YOUR ASSIGNMENT: The answer must repeat every record exactly, with no pictures in it.
=-=-=
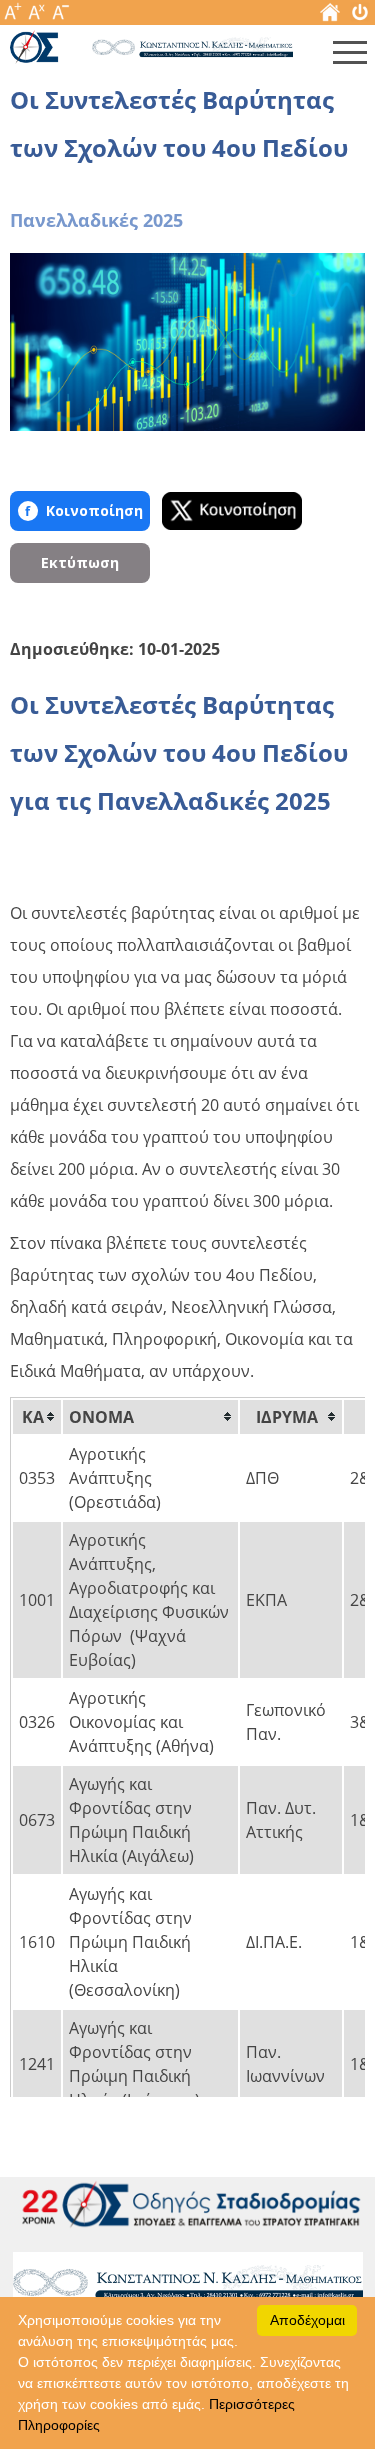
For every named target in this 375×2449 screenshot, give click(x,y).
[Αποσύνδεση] (360, 16)
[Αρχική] (330, 16)
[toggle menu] (350, 57)
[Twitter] (232, 511)
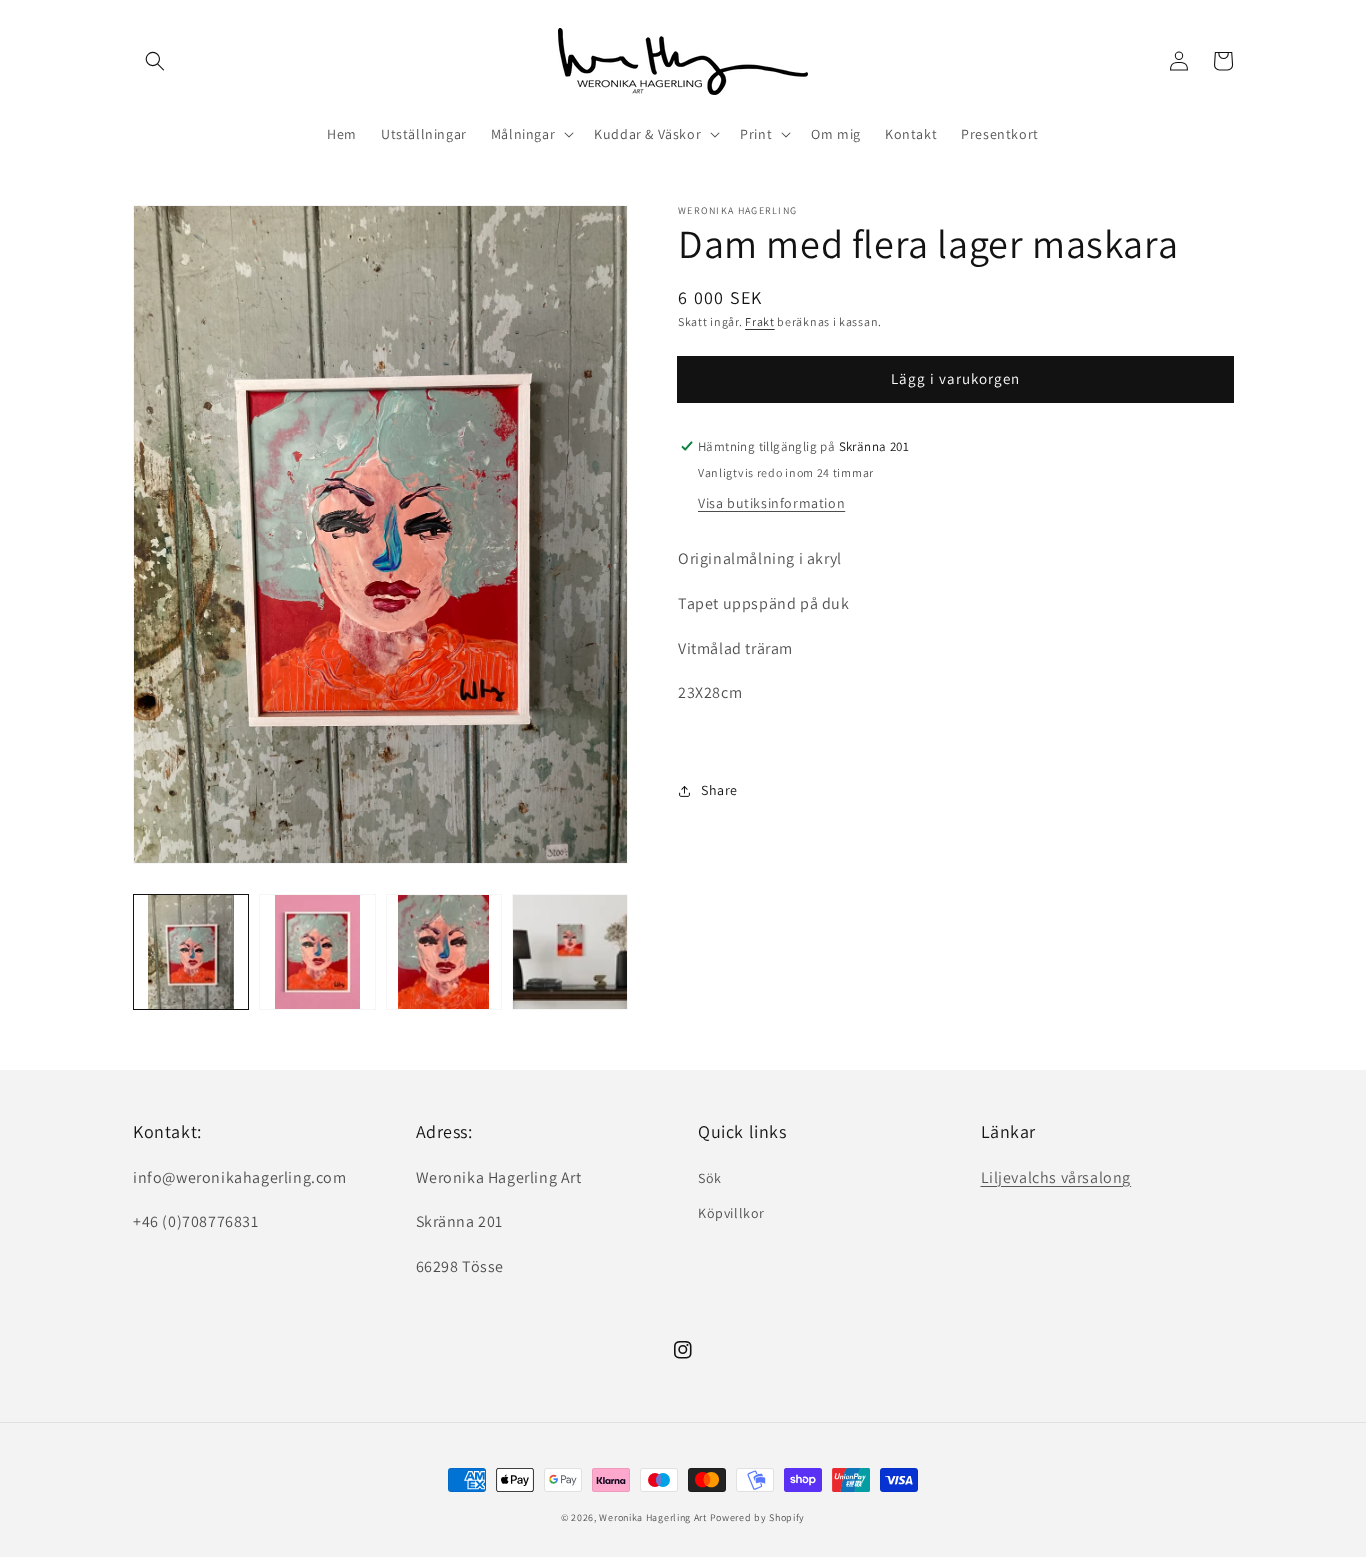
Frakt (760, 321)
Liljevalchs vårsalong (1056, 1177)
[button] (155, 61)
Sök (710, 1178)
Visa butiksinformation (771, 503)
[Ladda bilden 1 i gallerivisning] (191, 952)
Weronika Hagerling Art (652, 1517)
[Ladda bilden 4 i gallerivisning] (570, 952)
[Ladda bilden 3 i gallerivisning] (444, 952)
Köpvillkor (731, 1213)
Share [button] (719, 790)
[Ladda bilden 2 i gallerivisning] (317, 952)
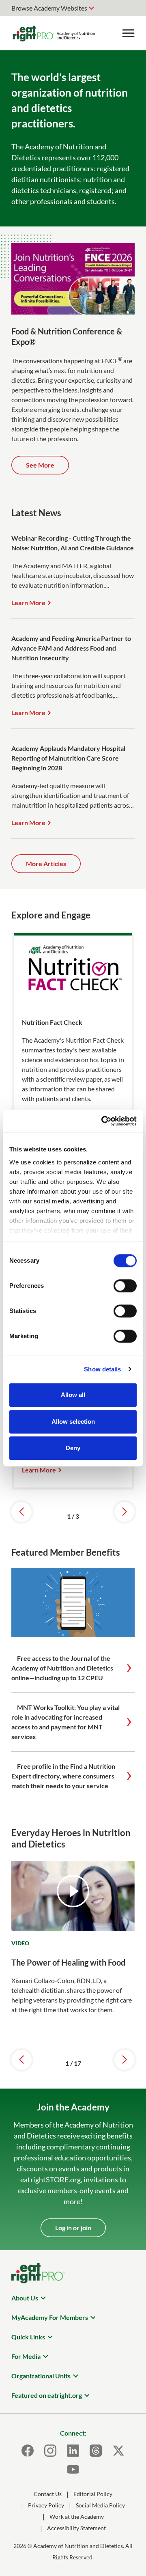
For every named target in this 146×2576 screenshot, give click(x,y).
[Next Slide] (124, 1512)
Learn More (28, 602)
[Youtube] (73, 2469)
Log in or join (73, 2227)
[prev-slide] (21, 2060)
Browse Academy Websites (49, 8)
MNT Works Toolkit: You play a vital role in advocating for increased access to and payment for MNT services (65, 1721)
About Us (24, 2298)
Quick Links (28, 2337)
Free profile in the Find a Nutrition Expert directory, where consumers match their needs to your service (63, 1775)
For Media (26, 2356)
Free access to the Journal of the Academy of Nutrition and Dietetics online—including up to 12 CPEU (62, 1667)
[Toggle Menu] (128, 33)
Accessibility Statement (76, 2527)
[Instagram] (50, 2451)
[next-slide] (124, 2060)
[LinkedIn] (73, 2451)
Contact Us (48, 2493)
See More (40, 465)
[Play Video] (73, 1891)
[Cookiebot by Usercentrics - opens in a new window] (103, 1121)
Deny (73, 1447)
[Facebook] (27, 2451)
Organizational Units (41, 2376)
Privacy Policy (46, 2505)
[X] (118, 2451)
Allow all (73, 1394)
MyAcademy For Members (49, 2317)
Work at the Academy (76, 2516)
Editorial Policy (92, 2493)
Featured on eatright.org (46, 2395)
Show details (102, 1369)
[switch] (125, 1285)
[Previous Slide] (21, 1512)
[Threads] (96, 2451)
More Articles (46, 863)
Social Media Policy (100, 2505)
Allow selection (73, 1421)
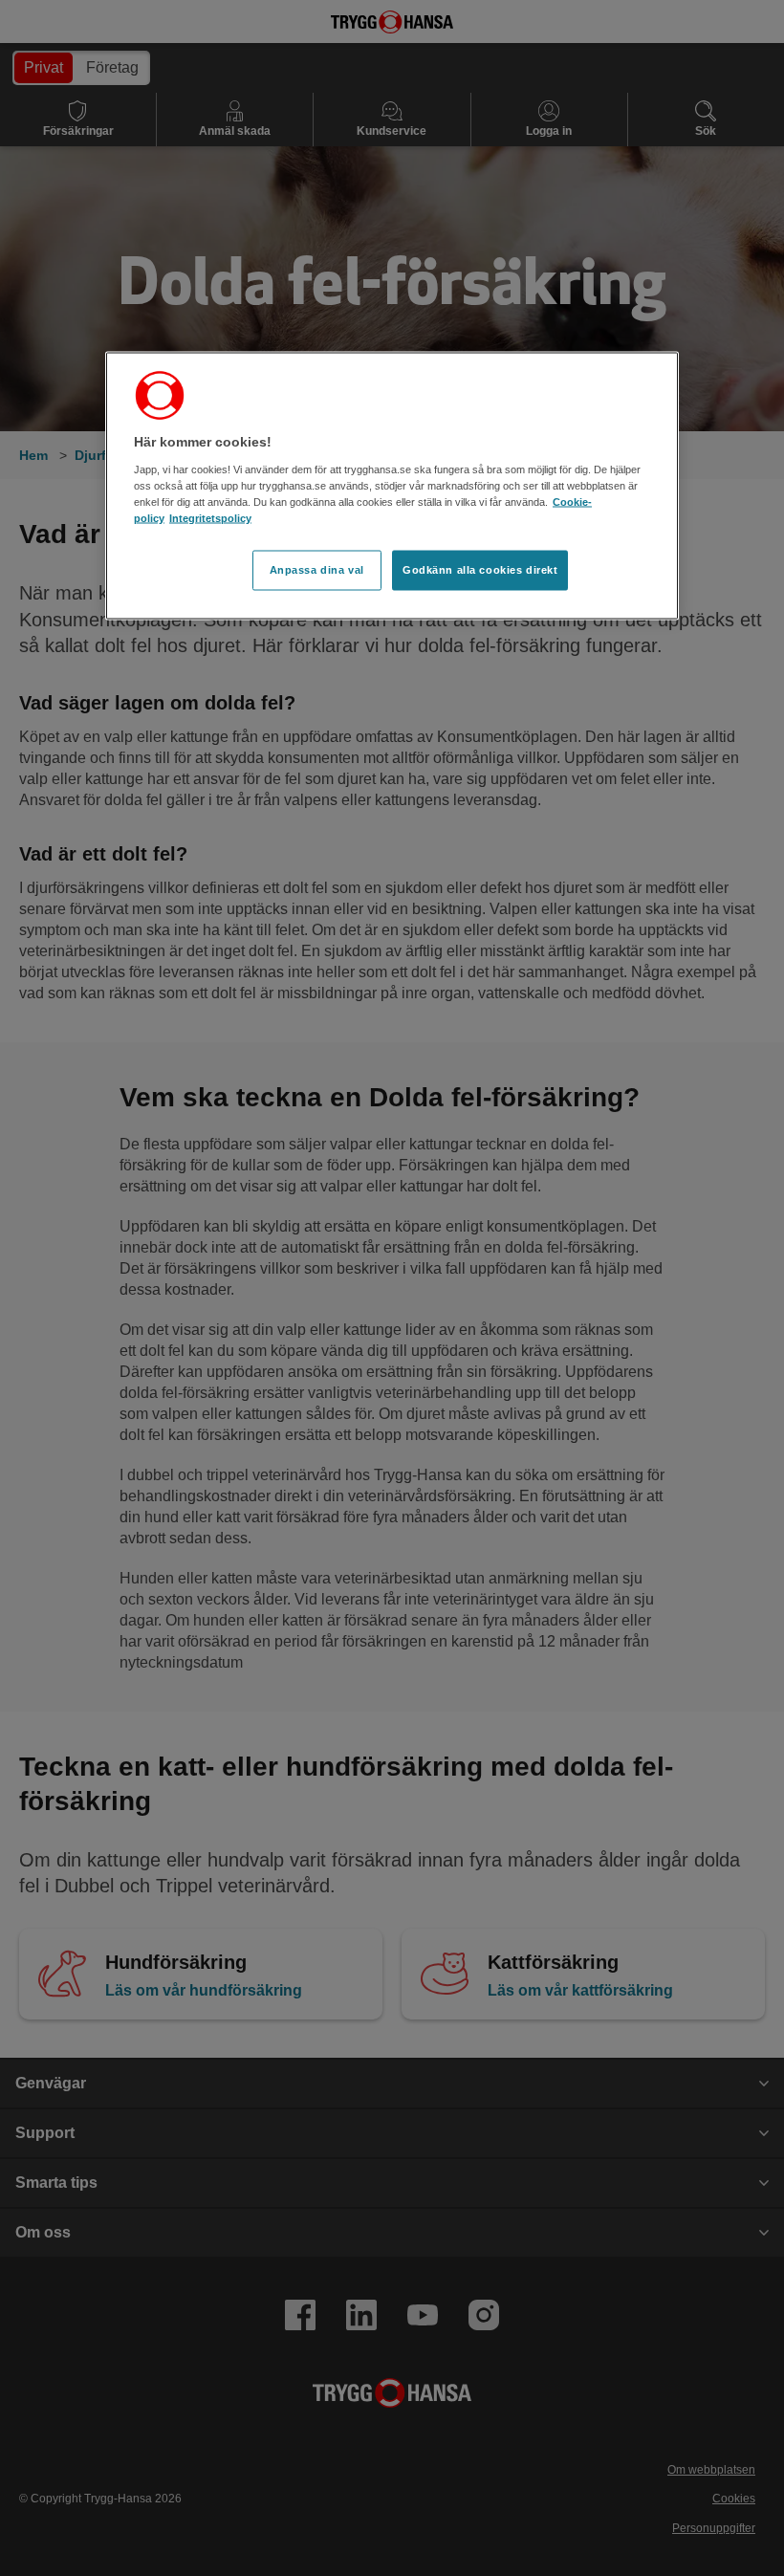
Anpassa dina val (317, 569)
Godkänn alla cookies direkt (480, 569)
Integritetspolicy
=-=-=
SOLUTION TO THIS EXERCISE:
For every named target in this 375×2449 screenshot, give click(x,y).
[Αποσύνδεση] (360, 16)
[Αρχική] (330, 16)
[toggle menu] (350, 57)
[Twitter] (232, 511)
Frakt (760, 321)
Liljevalchs vårsalong (1056, 1177)
[button] (155, 61)
Sök (710, 1178)
Visa butiksinformation (771, 503)
[Ladda bilden 1 i gallerivisning] (191, 952)
Weronika Hagerling Art (652, 1517)
[Ladda bilden 4 i gallerivisning] (570, 952)
[Ladda bilden 3 i gallerivisning] (444, 952)
Köpvillkor (731, 1213)
Share [button] (719, 790)
[Ladda bilden 2 i gallerivisning] (317, 952)
For every named target in this 146×2576 screenshot, give click(x,y).
[Next Slide] (124, 1512)
Learn More (28, 602)
[Youtube] (73, 2469)
Log in or join (73, 2227)
[prev-slide] (21, 2060)
Browse Academy Websites (49, 8)
MNT Works Toolkit: You play a vital role in advocating for increased access to and payment for MNT services (65, 1721)
About Us (24, 2298)
Quick Links (28, 2337)
Free profile in the Find a Nutrition Expert directory, where consumers match their needs to your service (63, 1775)
For Media (26, 2356)
Free access to the Journal of the Academy of Nutrition and Dietetics online—including up to 12 CPEU (62, 1667)
[Toggle Menu] (128, 33)
Accessibility Statement (76, 2527)
[Instagram] (50, 2451)
[next-slide] (124, 2060)
[LinkedIn] (73, 2451)
Contact Us (48, 2493)
See More (40, 465)
[Play Video] (73, 1891)
[Cookiebot by Usercentrics - opens in a new window] (103, 1121)
Deny (73, 1447)
[Facebook] (27, 2451)
Organizational Units (41, 2376)
Privacy Policy (46, 2505)
[X] (118, 2451)
Allow all (73, 1394)
MyAcademy For Members (49, 2317)
Work at the Academy (76, 2516)
Editorial Policy (92, 2493)
Featured on eatright.org (46, 2395)
Show details (102, 1369)
[switch] (125, 1285)
[Previous Slide] (21, 1512)
[Threads] (96, 2451)
More Articles (46, 863)
Social Media Policy (100, 2505)
Allow selection (73, 1421)
Anpassa dina val (317, 569)
Godkänn alla cookies direkt (480, 569)
Integritetspolicy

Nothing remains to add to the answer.